» **YOUR TASK**
Please return every line in the records below that contains the string "size". Case counts.

» **DATA TO USE**

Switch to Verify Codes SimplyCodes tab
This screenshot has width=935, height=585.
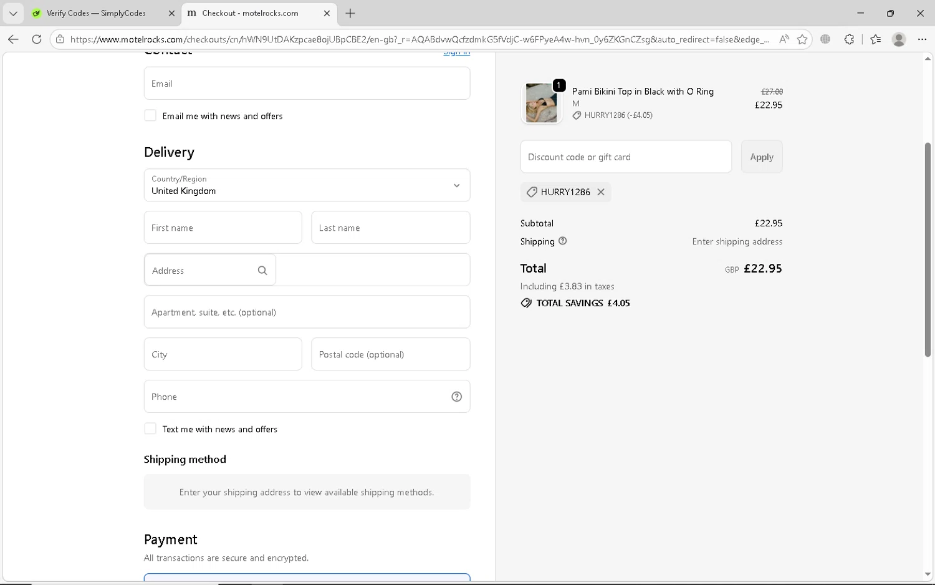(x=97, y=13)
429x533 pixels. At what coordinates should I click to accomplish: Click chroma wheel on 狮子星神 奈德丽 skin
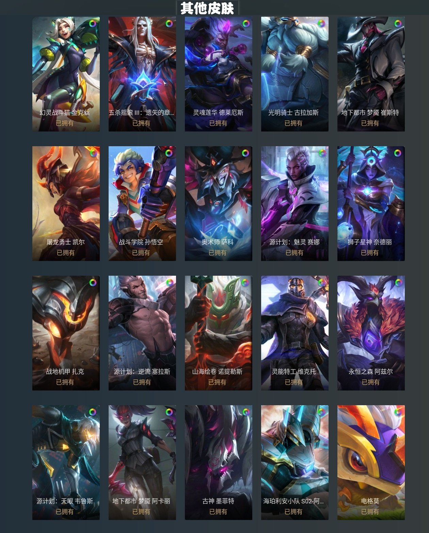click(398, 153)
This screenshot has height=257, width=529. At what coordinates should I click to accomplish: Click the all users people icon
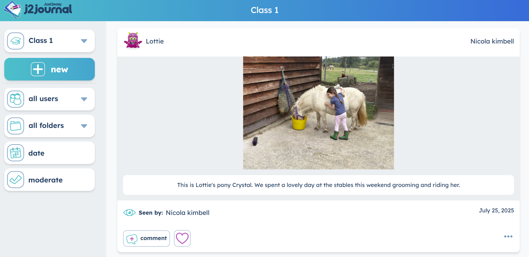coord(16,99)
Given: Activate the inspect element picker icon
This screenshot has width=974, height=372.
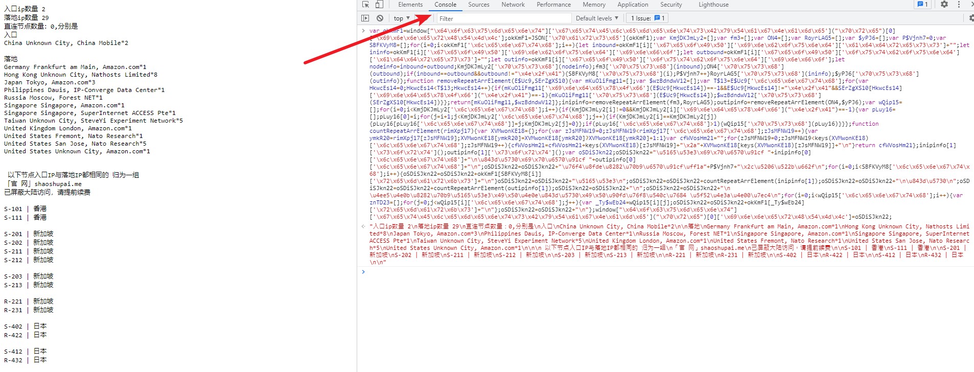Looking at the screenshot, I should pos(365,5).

* * *

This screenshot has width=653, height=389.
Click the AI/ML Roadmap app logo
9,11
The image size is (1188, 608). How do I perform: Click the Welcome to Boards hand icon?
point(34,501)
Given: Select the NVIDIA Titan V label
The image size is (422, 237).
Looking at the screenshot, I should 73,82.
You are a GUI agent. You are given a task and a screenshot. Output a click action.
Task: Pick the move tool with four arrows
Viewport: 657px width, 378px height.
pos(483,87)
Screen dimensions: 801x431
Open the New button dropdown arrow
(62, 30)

==

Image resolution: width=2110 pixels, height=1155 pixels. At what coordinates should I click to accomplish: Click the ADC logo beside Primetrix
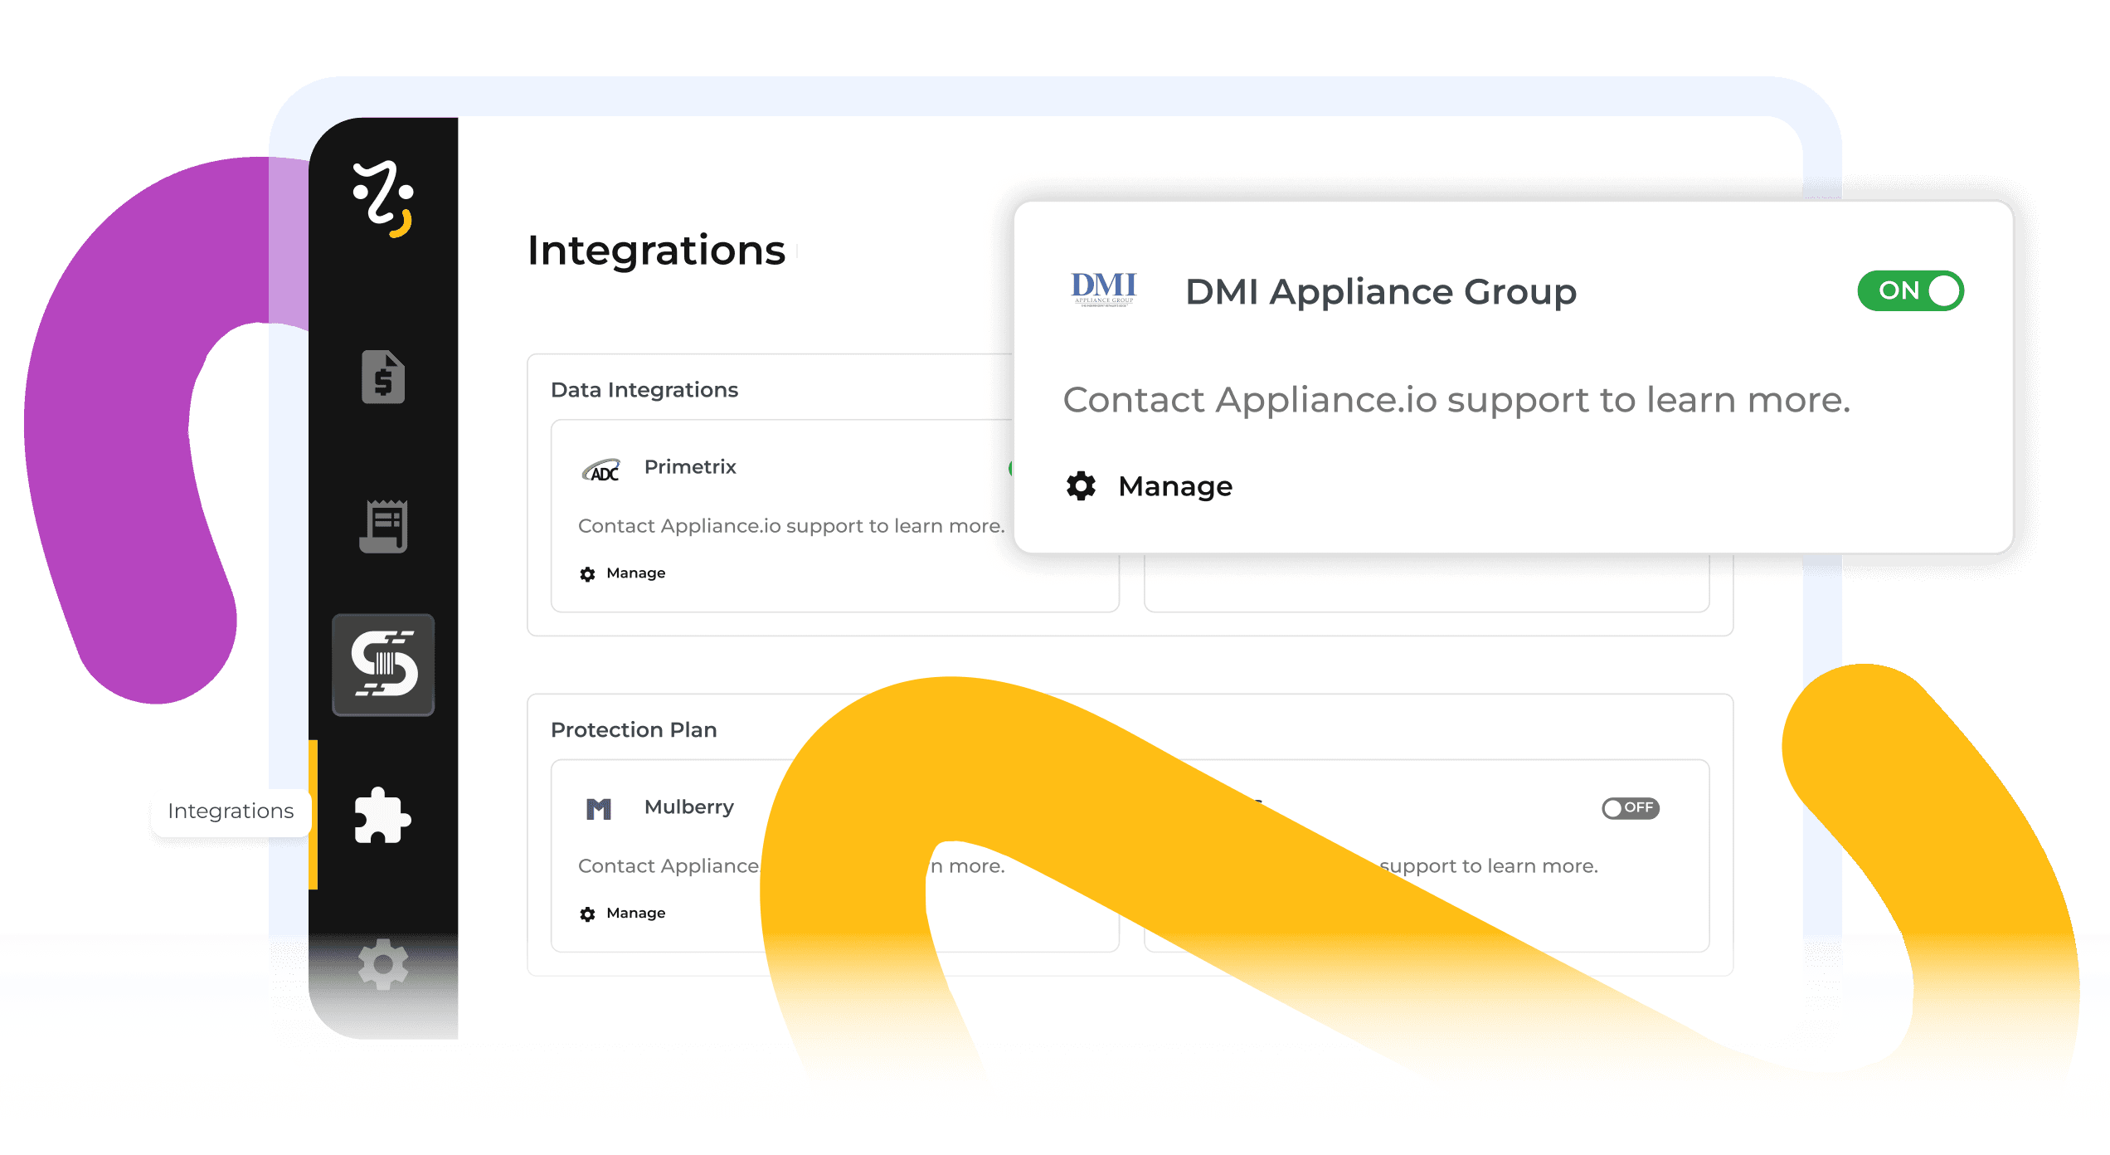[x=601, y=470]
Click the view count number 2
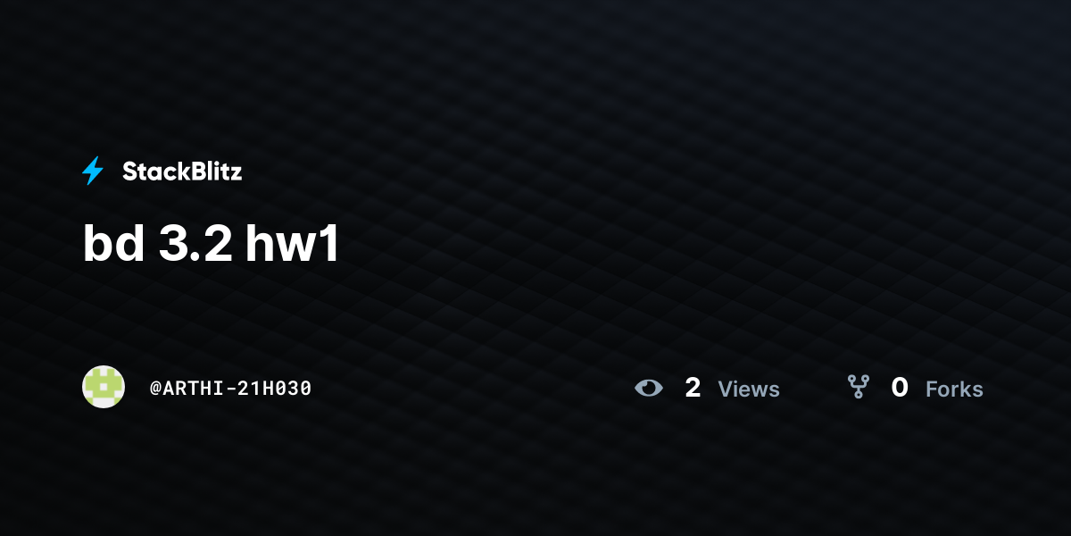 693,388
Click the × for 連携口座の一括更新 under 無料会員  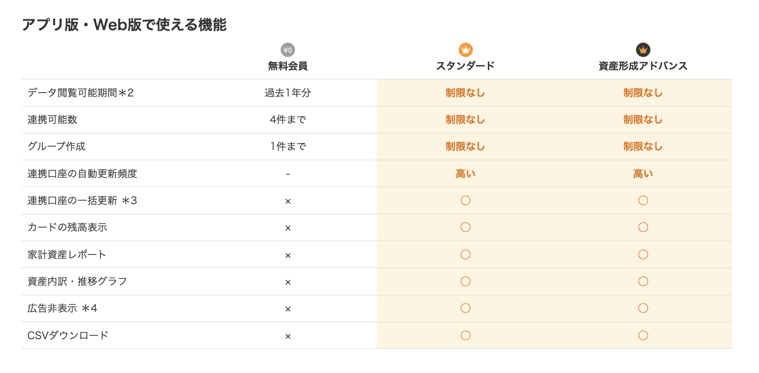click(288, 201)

» **TASK SOLUTION**
The image size is (1188, 608). How do I perform: Click the Welcome to Boards hand icon?
The image size is (422, 237).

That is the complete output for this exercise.